* WHAT TO PRODUCE
Could you set down the listing word for word, from the line holding "The image size is (984, 677)." through the line holding "point(924,717)", both lines included?

* TASK MATERIAL
==========

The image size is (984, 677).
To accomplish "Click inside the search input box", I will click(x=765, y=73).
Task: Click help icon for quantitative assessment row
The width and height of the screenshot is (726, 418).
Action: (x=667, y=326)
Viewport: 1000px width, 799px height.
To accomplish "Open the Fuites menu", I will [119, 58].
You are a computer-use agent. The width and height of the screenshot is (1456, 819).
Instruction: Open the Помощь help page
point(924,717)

==========

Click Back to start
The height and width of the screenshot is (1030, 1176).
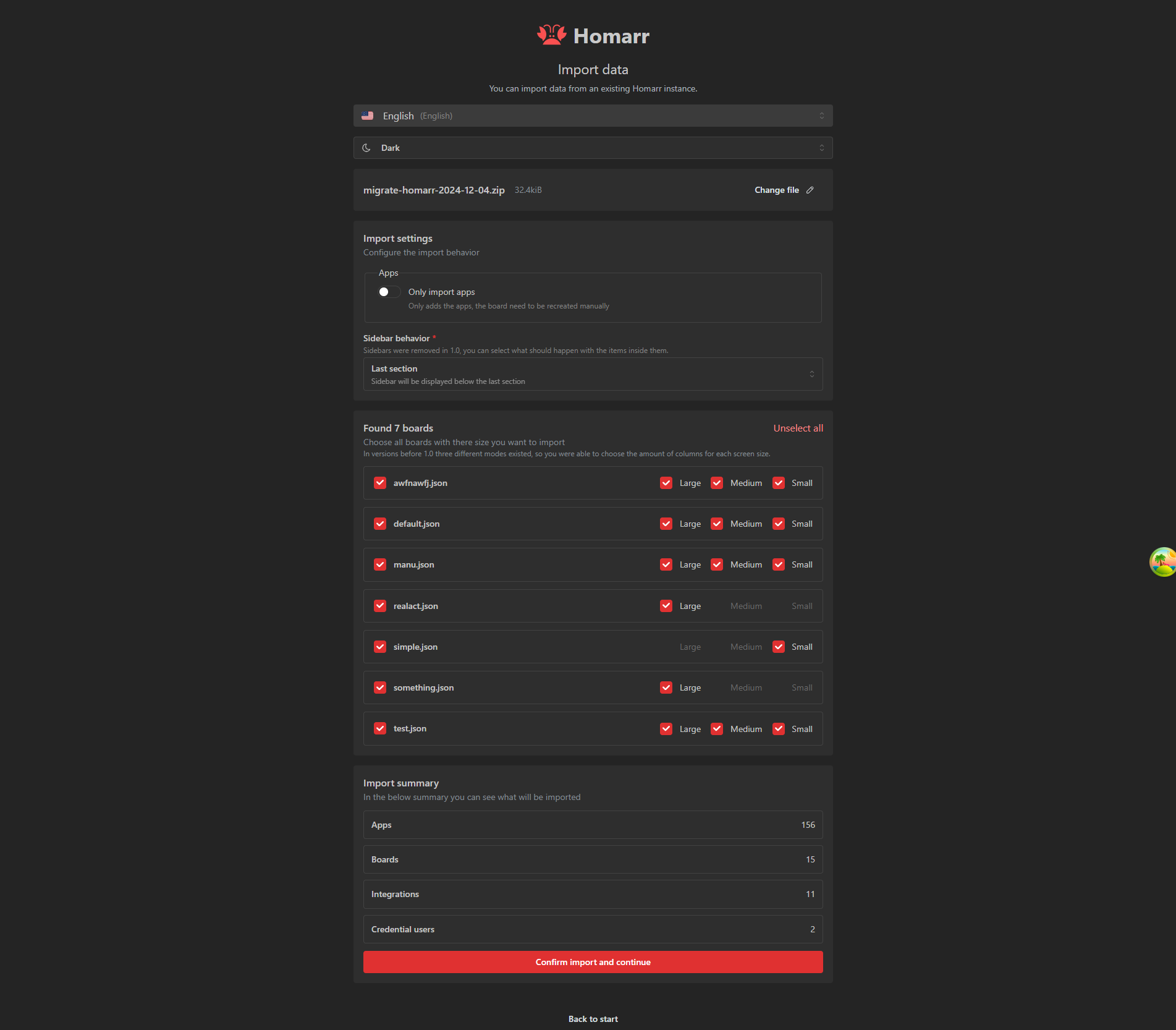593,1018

==========

* RESPONSE TO THE TASK
The image size is (984, 677).
To accomplish "Click inside the search input box", I will click(x=765, y=73).
Task: Click help icon for quantitative assessment row
The width and height of the screenshot is (726, 418).
Action: (x=667, y=326)
Viewport: 1000px width, 799px height.
To accomplish "Open the Fuites menu", I will [119, 58].
You are a computer-use agent. The width and height of the screenshot is (1456, 819).
Instruction: Open the Помощь help page
point(924,717)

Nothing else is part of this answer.